Example 2: Time Series Cross-Validation

import pandas as pd
# Assuming ts_split is importable
from fusionlab.utils.ts_utils import ts_split

# Dummy time series data
dates = pd.date_range('2023-01-01', periods=20)
df = pd.DataFrame({'Date': dates, 'Value': range(20)})

n_cv_splits = 3
cv_splits_generator = ts_split(
    df,
    dt_col='Date',
    split_type='cv',
    n_splits=n_cv_splits
)

print("\n--- Cross-Validation Splits ---")
for i, (train_index, test_index) in enumerate(cv_splits_generator):
    print(f"Fold {i+1}:")
    print(f"  Train indices: {train_index}")
    print(f"  Test indices: {test_index}")
    # Example usage:
    # X_train_fold, X_test_fold = df.iloc[train_index], df.iloc[test_index]

ts_outlier_detector¶

API Reference:: ts_outlier_detector()

Purpose: To identify potential outliers within a specified time series column (value_col) using standard statistical methods (Z-Score or IQR).

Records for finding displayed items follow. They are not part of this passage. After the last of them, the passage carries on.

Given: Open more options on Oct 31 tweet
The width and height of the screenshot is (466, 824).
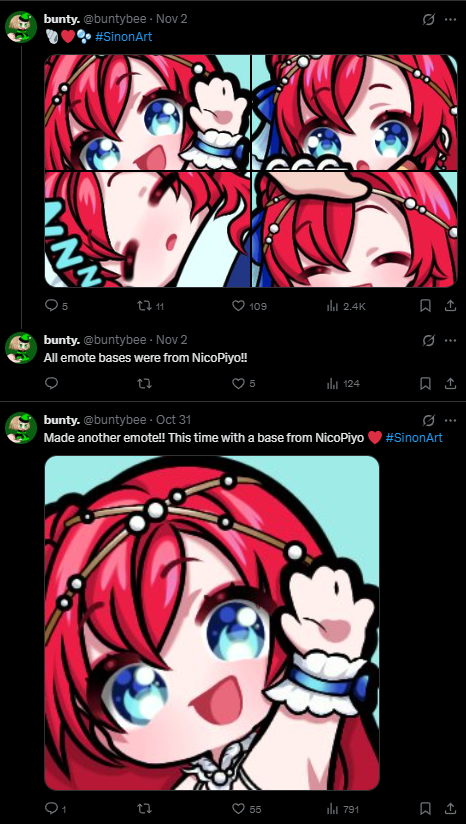Looking at the screenshot, I should click(450, 420).
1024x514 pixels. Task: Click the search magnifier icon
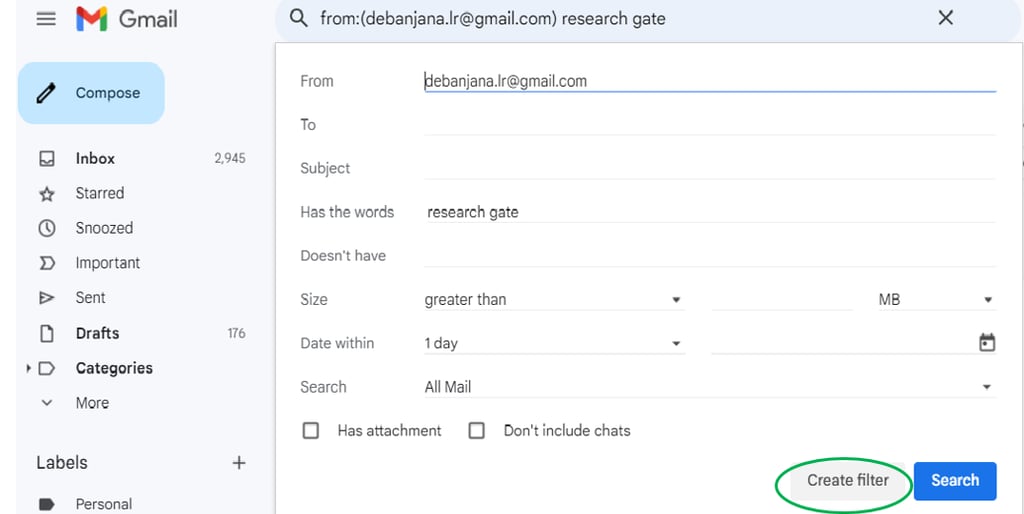pos(298,18)
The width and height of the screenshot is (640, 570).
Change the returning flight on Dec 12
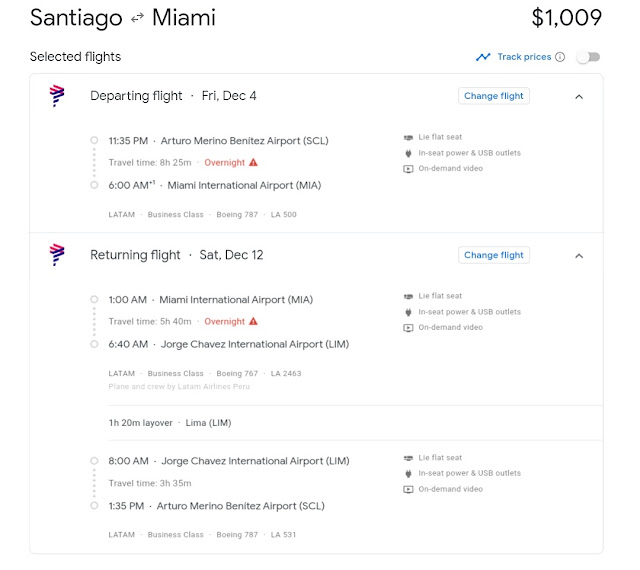pos(494,255)
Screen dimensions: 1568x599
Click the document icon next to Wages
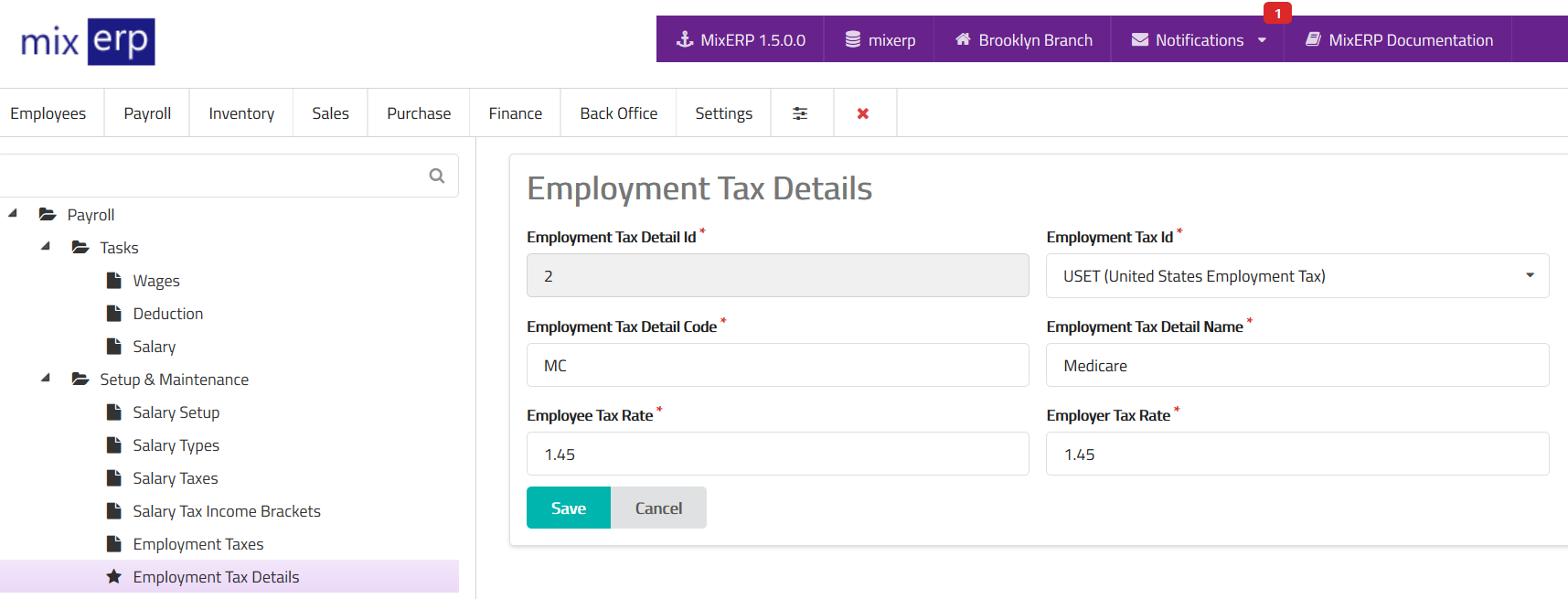coord(114,280)
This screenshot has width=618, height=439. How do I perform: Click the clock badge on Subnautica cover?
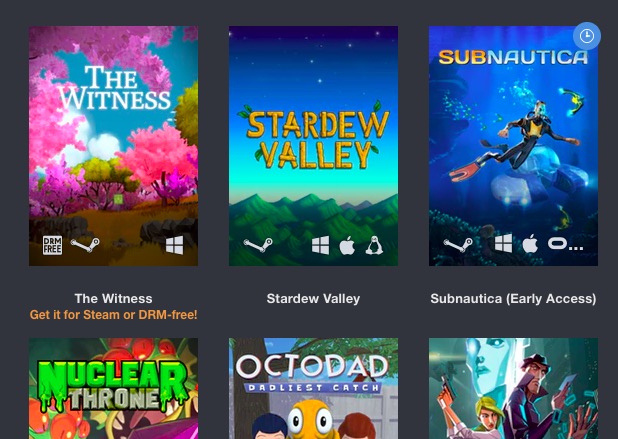(x=587, y=36)
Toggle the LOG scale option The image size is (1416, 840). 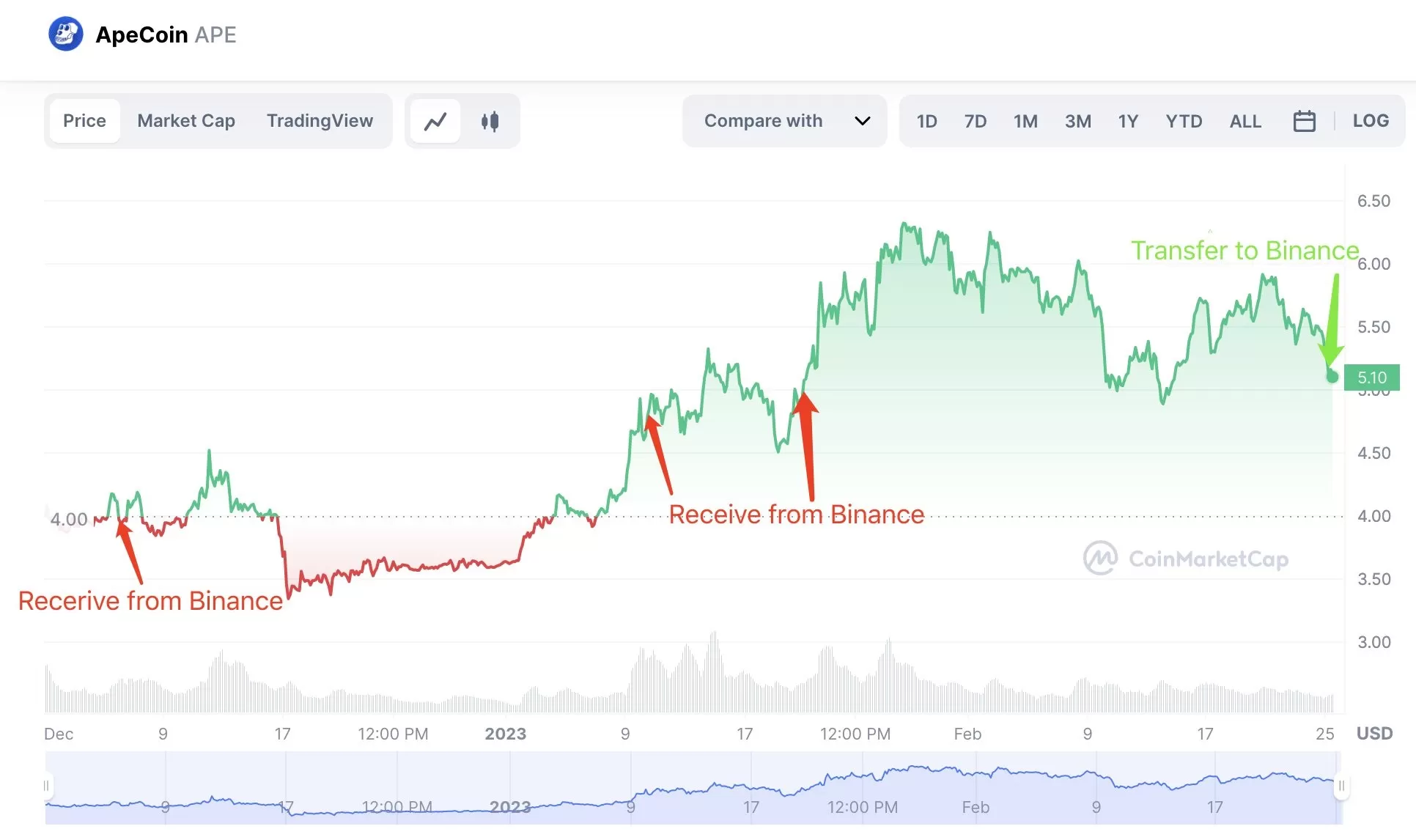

Optionally removes detected outliers.

Functionality:

Uses one of two methods based on the method parameter:

method=’zscore’: Calculates Z-scores (\(Z_t = (X_t - \mu)/\sigma\)). Flags points where \(|Z_t| > \text{threshold}\) (default 3). Assumes approximate normality.
method=’iqr’: Uses Interquartile Range (\(IQR = Q3 - Q1\)). Calculates bounds: Lower = \(Q1 - \text{threshold} \times IQR\), Upper = \(Q3 + \text{threshold} \times IQR\). Flags points outside these bounds (default threshold 1.5). More robust to skewed data.

The function adds an 'is_outlier' boolean column. If drop=True, outlier rows are removed instead. If view=True, shows a plot.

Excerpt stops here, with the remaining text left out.